▸ Aim of the task
Nothing below is to be printed except the lines between the line holding "This screenshot has height=630, width=1200." and the line holding "Given: Launch the CANUPO Classify plugin", inclusive, each exactly as it appears.

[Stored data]
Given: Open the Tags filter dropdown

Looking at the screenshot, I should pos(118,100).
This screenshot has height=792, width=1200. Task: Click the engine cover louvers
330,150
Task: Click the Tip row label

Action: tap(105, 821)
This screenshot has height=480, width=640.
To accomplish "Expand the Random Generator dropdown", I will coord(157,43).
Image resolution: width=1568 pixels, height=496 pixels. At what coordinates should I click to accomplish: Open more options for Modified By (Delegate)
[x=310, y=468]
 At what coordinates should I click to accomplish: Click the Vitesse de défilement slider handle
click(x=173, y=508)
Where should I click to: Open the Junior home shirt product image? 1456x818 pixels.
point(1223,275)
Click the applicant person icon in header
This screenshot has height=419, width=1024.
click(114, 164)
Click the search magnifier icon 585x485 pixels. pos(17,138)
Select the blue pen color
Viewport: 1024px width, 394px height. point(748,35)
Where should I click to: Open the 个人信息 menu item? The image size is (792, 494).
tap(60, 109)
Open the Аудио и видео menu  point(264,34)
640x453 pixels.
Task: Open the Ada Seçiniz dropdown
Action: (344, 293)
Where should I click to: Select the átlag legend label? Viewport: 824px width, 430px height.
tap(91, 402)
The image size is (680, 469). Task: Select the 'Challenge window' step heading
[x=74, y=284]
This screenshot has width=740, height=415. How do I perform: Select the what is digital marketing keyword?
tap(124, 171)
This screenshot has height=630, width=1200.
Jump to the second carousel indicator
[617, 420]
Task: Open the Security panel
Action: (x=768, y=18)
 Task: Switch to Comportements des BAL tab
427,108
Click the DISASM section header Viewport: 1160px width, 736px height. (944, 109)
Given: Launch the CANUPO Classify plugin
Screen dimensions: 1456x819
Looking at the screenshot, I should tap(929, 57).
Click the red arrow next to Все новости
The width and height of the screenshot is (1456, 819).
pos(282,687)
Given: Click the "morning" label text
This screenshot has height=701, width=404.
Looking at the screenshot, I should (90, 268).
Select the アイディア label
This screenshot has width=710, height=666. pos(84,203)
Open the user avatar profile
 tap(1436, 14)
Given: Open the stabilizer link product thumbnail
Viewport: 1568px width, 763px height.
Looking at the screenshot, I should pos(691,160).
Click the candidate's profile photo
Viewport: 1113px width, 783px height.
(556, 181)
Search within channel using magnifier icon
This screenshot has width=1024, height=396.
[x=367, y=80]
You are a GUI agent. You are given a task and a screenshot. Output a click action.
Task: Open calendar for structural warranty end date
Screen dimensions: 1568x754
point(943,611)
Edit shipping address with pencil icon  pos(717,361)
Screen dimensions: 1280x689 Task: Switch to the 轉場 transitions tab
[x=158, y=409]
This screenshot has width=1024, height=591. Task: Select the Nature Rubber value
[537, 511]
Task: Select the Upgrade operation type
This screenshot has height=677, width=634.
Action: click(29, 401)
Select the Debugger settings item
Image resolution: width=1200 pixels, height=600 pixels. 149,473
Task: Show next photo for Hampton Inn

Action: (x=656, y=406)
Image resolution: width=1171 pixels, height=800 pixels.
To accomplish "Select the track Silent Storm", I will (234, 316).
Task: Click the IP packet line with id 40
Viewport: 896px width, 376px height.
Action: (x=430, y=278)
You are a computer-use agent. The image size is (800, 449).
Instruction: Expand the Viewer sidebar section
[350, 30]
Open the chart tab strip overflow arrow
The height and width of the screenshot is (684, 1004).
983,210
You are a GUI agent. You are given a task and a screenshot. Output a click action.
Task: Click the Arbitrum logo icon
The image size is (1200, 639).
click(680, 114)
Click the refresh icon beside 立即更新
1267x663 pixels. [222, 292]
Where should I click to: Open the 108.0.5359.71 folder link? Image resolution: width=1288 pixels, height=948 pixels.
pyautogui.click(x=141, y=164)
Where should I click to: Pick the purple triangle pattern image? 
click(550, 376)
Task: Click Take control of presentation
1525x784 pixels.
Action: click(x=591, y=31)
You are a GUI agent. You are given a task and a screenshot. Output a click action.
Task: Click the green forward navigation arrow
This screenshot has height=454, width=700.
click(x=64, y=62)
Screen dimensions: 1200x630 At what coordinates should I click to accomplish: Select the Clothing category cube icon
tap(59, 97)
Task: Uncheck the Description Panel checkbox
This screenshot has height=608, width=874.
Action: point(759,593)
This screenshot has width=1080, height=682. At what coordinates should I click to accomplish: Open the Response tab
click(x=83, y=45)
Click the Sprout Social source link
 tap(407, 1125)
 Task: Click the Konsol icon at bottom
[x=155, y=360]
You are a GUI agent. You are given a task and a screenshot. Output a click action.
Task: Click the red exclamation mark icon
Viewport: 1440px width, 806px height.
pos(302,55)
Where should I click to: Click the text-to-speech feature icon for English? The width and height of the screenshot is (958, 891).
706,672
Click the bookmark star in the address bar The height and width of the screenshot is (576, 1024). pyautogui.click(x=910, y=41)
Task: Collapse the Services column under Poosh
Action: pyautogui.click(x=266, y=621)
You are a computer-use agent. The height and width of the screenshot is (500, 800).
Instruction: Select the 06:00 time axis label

▸ Answer below
This screenshot has height=630, width=1200.
Jump to the second carousel indicator
[617, 420]
Task: Open the Security panel
Action: (x=768, y=18)
 Task: Switch to Comportements des BAL tab
427,108
Click the DISASM section header Viewport: 1160px width, 736px height. (944, 109)
Given: Launch the CANUPO Classify plugin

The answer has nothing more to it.